#### [What the task asks]
Give back, word for word, only the lines from the opening of the records through the one with "This screenshot has height=369, width=861.". Pictures stay out.

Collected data
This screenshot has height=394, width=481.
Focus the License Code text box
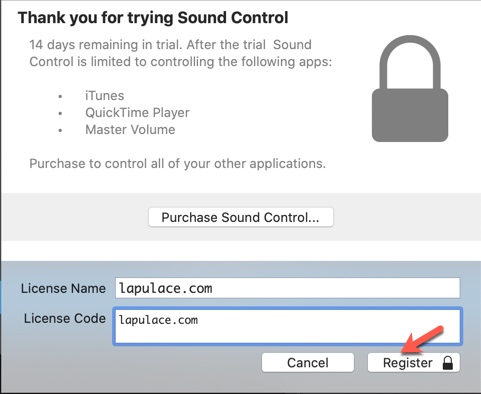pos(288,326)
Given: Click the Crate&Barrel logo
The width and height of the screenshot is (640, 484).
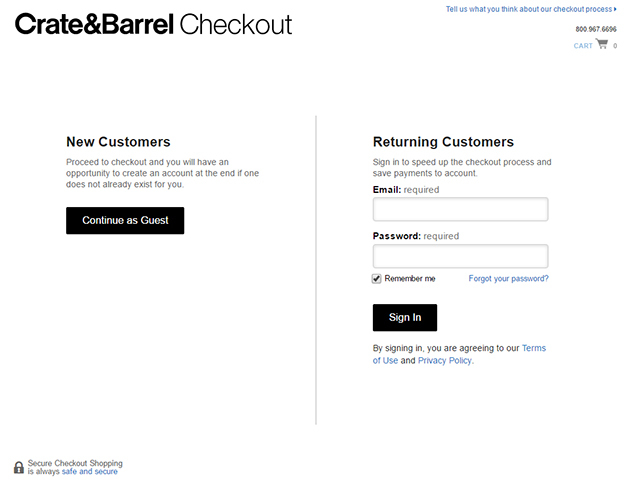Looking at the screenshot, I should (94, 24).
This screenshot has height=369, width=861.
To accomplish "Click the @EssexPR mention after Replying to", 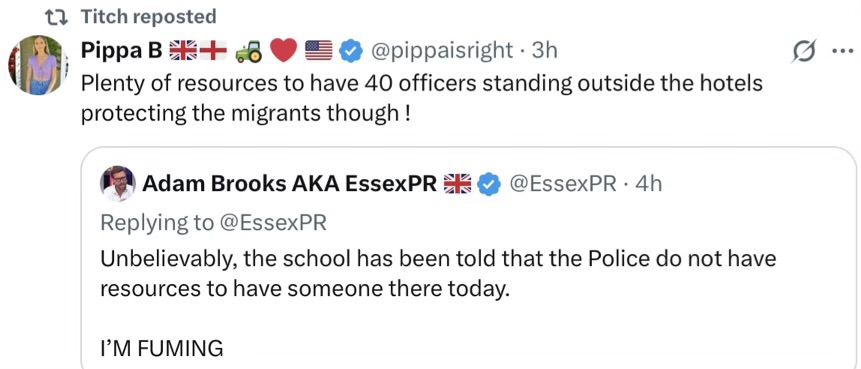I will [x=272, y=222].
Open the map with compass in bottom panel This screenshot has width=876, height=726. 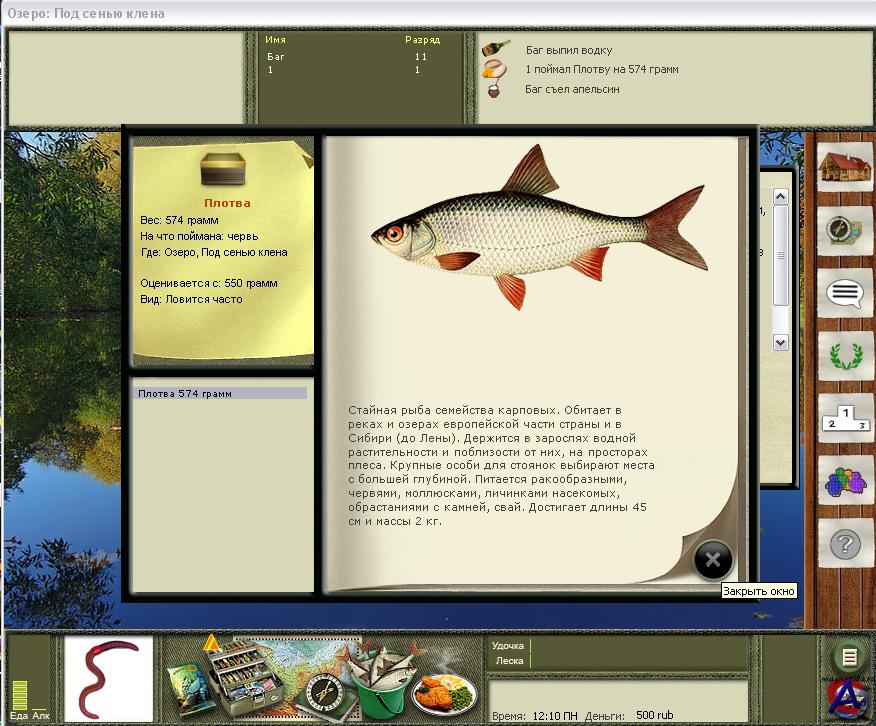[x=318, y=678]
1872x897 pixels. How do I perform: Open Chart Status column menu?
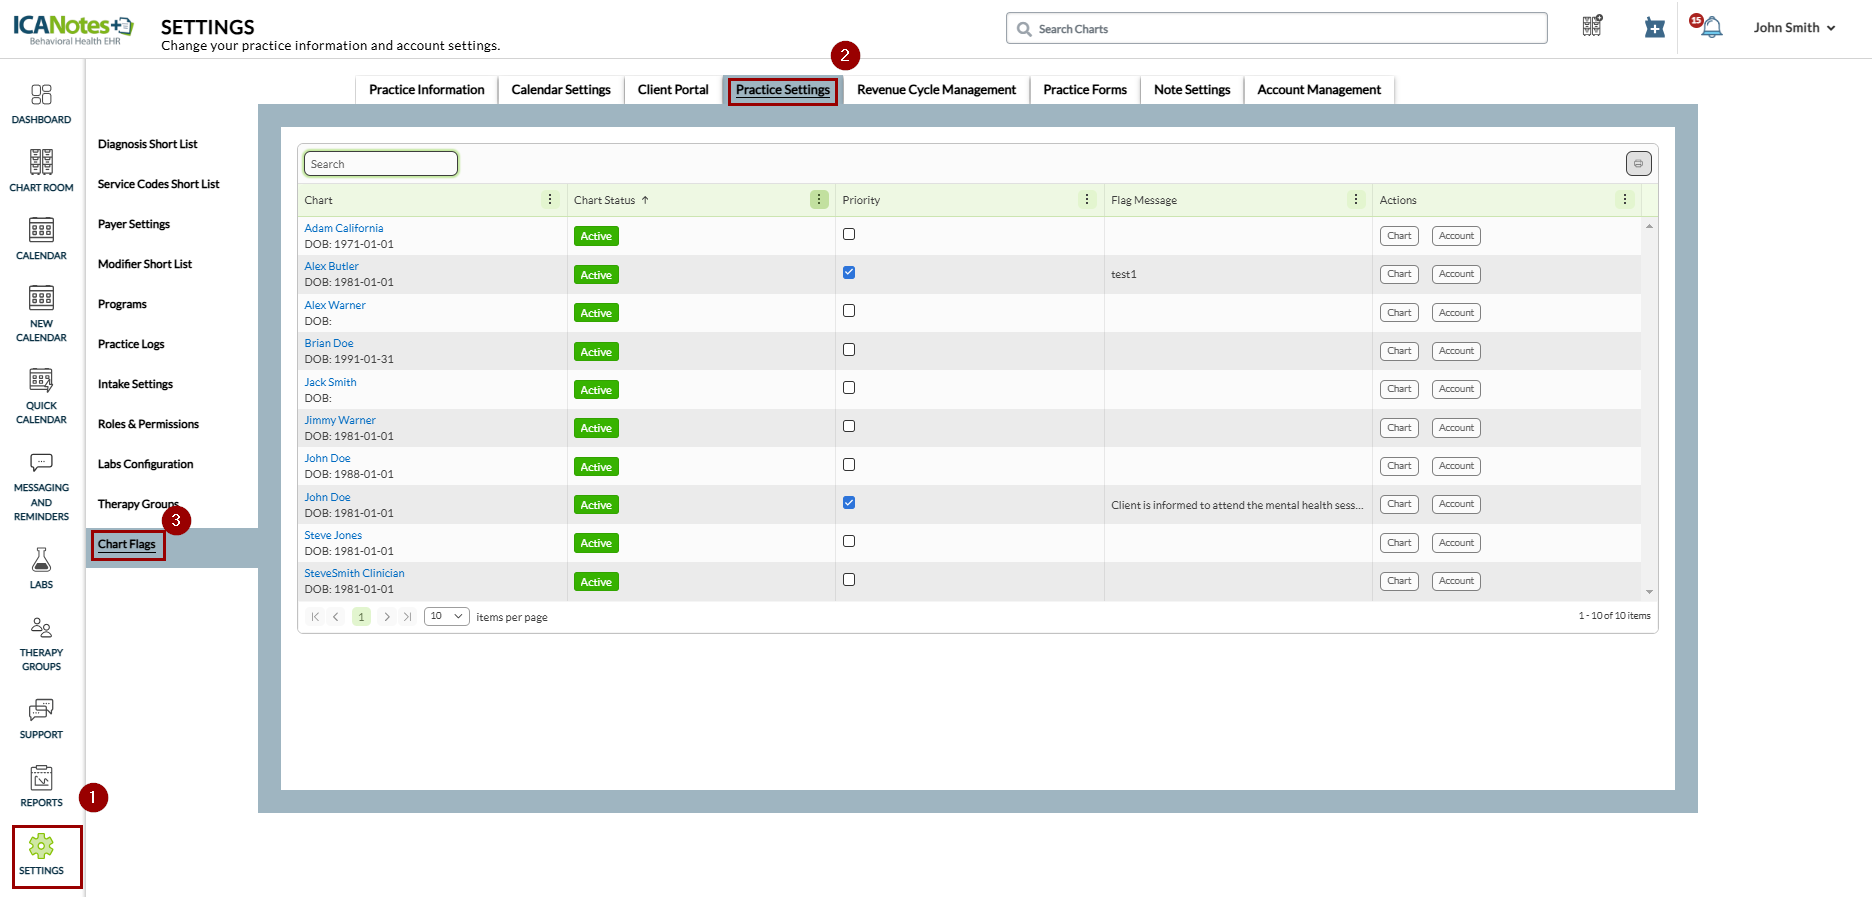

#### [Written solution]
This screenshot has height=394, width=481.
Focus the License Code text box
pos(288,326)
Given: Click the Crate&Barrel logo
The width and height of the screenshot is (640, 484).
Looking at the screenshot, I should (94, 24).
This screenshot has height=369, width=861.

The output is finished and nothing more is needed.